Pagers have certain privacy advantages and disadvantages compared with cellular phones. Since a one-way pager is a passive receiver only (it sends no information back to the base station), its location cannot be tracked. However, this can also be disadvantageous, as a message sent to a pager must be broadcast from every paging transmitter in the pager's service area.[28] Thus, if a pager has nationwide service, a message sent to it could be intercepted by criminals or law enforcement agencies anywhere within the nationwide service area.
As is the case with many new technologies, the functionality of the pager shifted from necessary professional use to a social tool integrated in one's personal life.[29] During the rise of the pager, it became the subject of various forms of media, most notably in the 1990s hip-hop scene. Popular artists from the era, including Ice Cube, Method Man, and A Tribe Called Quest, began referencing newly developed mobile technologies such as the pager. A Tribe Called Quest's single "Skypager" directly speaks of the importance of such a wireless communication device, with group member Q-Tip stating that the Skypager "serves an important communicative function for a young professional with a full calendar".[29] Three 6 Mafia's "2-Way Freak," Sir Mix-A-Lot's "Beepers" and "Bug a Boo" from Destiny's Child also make reference to pagers.
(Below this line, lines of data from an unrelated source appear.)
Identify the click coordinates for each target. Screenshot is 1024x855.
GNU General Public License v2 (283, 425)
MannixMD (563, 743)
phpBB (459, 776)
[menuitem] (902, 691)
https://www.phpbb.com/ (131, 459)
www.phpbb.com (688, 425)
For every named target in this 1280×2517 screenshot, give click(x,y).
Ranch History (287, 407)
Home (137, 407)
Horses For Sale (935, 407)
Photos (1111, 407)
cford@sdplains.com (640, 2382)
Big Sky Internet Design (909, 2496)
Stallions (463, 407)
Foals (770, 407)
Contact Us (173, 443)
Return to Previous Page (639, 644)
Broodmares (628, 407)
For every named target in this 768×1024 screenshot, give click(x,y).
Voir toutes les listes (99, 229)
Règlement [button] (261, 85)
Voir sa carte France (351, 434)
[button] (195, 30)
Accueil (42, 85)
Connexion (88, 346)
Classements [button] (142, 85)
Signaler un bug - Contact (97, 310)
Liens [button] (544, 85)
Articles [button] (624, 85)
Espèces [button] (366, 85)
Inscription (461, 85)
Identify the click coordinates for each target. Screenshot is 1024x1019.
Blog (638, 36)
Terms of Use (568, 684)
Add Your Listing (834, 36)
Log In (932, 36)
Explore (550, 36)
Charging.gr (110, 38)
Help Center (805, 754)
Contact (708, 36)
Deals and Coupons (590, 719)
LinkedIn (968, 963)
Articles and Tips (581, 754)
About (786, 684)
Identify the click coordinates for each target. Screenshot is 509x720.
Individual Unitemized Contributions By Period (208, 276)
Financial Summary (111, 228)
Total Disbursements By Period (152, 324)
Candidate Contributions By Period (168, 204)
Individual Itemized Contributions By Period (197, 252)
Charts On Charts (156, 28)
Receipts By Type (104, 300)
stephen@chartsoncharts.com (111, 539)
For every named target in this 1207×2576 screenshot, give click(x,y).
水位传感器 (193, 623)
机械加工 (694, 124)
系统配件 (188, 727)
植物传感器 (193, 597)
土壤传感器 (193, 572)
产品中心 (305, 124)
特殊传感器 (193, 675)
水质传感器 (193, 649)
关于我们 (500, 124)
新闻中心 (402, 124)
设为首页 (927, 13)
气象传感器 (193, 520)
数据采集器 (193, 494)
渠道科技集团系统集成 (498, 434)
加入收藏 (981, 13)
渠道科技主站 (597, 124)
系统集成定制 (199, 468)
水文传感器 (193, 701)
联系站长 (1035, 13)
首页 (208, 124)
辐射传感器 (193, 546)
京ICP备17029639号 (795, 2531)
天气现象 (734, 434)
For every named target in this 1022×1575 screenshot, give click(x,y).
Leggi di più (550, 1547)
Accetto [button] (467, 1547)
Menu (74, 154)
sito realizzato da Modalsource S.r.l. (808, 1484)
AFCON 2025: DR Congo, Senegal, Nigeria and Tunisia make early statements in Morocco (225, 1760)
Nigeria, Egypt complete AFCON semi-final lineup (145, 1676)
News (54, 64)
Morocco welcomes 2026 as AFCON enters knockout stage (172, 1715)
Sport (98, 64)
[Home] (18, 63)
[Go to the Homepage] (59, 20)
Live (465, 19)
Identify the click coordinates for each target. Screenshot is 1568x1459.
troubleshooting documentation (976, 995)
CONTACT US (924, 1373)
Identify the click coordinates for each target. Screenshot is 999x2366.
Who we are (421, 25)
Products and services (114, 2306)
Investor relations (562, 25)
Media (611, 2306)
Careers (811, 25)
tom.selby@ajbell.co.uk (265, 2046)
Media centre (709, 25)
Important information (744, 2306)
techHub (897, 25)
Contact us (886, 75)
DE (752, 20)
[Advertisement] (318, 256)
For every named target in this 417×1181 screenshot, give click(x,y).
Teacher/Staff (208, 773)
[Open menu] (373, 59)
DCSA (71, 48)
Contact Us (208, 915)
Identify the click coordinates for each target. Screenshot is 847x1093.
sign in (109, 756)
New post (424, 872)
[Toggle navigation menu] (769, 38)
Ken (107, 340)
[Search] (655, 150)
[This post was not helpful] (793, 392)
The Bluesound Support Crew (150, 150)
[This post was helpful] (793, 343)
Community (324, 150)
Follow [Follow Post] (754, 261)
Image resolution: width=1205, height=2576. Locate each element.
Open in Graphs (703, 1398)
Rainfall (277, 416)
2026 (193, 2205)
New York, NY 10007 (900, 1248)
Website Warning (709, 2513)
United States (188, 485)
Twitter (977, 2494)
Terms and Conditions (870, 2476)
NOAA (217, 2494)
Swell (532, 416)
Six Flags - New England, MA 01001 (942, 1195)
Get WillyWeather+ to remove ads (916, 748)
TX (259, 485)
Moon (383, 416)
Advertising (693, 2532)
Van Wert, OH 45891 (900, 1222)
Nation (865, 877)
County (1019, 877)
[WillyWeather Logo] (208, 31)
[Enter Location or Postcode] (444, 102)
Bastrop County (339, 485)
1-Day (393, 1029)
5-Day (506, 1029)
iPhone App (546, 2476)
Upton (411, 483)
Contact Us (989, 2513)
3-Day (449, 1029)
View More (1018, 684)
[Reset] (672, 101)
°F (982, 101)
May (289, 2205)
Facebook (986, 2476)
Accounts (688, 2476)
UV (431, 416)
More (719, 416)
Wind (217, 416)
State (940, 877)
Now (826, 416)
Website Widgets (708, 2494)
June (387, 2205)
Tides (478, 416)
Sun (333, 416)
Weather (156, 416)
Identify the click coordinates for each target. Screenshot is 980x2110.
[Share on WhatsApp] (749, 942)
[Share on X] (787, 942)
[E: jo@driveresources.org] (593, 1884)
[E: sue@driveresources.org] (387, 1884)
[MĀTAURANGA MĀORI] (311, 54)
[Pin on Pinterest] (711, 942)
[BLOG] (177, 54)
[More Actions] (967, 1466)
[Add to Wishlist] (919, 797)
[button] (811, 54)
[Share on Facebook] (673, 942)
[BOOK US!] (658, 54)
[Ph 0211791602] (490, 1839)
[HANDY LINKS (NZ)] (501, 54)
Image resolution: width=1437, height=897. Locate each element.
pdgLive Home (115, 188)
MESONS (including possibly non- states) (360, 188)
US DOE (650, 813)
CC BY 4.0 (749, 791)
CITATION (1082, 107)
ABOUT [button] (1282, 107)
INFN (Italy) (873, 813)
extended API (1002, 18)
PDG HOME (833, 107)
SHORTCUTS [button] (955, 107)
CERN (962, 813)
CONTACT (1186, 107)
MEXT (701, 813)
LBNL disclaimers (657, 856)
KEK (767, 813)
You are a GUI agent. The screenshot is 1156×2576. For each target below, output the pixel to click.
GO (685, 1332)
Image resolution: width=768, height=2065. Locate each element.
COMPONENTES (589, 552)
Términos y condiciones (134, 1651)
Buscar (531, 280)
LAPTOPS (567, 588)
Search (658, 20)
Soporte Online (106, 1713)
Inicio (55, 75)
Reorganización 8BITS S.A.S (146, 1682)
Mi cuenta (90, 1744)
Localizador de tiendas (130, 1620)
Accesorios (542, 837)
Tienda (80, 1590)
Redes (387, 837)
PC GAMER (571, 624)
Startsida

Illicit drug dealers used pagers to great effect during the 1990s to conduct commerce, using them to arrange meetings with buyers. Associate superintendent for Miami-Dade County Public Schools in Florida Gul James Fleming once called them "the most dominant symbol of the drug trade" and schools have previously forbidden students from carrying them because of the ease with which they could be "used to arrange illegal drug sales."[30]